What needs to be done: Look below for the line that contains "diva salong malmo (963, 1129)", then copy it and each following line exactly, through and including the line that contains "gf 45 (802, 1178)".

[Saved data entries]
---------------

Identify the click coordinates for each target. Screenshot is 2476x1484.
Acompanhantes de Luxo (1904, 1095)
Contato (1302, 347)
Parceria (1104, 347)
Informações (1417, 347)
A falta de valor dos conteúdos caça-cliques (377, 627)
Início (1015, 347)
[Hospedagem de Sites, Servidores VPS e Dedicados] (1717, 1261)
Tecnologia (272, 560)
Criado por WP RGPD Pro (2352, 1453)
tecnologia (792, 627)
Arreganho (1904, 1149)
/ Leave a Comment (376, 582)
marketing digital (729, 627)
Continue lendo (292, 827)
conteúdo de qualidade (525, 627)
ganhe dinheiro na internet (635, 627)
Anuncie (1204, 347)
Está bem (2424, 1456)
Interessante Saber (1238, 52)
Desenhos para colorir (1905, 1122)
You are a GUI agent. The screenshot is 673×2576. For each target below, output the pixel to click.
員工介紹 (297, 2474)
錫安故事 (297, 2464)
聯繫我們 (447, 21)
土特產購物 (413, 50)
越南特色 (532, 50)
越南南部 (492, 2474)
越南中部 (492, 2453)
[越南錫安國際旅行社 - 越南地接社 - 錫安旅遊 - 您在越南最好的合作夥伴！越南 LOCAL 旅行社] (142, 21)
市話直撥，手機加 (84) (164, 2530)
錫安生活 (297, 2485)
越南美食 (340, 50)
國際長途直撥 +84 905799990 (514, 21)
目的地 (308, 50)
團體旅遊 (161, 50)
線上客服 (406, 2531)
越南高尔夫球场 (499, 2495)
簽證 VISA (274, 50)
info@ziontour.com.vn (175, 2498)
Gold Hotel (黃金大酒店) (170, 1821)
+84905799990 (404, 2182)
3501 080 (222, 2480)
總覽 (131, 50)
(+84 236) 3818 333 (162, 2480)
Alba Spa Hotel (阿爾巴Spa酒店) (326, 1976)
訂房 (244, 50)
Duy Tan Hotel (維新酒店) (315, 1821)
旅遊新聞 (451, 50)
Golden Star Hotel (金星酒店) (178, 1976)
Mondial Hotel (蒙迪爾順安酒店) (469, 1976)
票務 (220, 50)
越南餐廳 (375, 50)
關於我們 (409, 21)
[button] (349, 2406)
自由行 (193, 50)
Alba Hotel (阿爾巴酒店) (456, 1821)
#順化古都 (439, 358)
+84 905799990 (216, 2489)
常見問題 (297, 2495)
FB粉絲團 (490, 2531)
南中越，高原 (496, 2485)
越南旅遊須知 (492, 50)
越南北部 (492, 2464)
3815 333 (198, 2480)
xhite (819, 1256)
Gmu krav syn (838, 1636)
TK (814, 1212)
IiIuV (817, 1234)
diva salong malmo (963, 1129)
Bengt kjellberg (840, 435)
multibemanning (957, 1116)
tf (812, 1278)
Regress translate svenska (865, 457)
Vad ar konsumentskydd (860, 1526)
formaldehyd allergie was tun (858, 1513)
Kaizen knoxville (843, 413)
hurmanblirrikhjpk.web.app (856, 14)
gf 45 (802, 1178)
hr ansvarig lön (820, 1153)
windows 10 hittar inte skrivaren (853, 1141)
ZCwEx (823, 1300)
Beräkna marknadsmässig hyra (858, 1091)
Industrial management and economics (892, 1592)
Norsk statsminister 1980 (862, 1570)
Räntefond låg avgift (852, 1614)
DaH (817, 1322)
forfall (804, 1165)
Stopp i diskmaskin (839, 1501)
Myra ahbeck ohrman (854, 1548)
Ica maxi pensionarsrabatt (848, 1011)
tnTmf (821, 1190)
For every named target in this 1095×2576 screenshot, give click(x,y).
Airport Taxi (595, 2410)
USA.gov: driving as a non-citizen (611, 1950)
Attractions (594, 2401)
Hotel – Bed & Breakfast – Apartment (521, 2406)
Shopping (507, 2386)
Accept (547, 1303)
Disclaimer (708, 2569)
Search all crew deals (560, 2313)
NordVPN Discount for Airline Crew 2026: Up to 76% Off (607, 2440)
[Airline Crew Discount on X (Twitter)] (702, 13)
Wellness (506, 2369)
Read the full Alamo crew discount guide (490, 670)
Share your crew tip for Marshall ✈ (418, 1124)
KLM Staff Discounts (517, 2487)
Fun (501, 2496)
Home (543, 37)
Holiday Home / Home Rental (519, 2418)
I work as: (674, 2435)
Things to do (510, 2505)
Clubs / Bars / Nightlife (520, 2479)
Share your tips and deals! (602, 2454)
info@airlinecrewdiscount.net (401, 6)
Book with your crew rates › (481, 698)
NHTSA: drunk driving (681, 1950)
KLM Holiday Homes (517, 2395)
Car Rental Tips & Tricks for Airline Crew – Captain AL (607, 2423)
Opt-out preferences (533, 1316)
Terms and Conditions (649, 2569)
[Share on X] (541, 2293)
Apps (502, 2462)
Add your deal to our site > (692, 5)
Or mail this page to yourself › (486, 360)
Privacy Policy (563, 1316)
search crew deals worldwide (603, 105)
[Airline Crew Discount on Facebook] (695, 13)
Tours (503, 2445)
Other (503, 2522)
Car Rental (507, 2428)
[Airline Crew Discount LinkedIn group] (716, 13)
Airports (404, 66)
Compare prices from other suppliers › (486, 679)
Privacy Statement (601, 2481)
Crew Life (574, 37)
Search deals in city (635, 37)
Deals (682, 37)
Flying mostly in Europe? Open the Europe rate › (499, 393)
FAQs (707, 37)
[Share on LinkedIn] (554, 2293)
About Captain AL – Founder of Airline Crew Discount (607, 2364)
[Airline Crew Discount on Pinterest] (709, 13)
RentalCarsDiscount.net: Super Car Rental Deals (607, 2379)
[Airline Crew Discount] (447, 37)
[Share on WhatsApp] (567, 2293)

---------------

Exercise answer:
diva salong malmo (963, 1129)
Bengt kjellberg (840, 435)
multibemanning (957, 1116)
tf (812, 1278)
Regress translate svenska (865, 457)
Vad ar konsumentskydd (860, 1526)
formaldehyd allergie was tun (858, 1513)
Kaizen knoxville (843, 413)
hurmanblirrikhjpk.web.app (856, 14)
gf 45 (802, 1178)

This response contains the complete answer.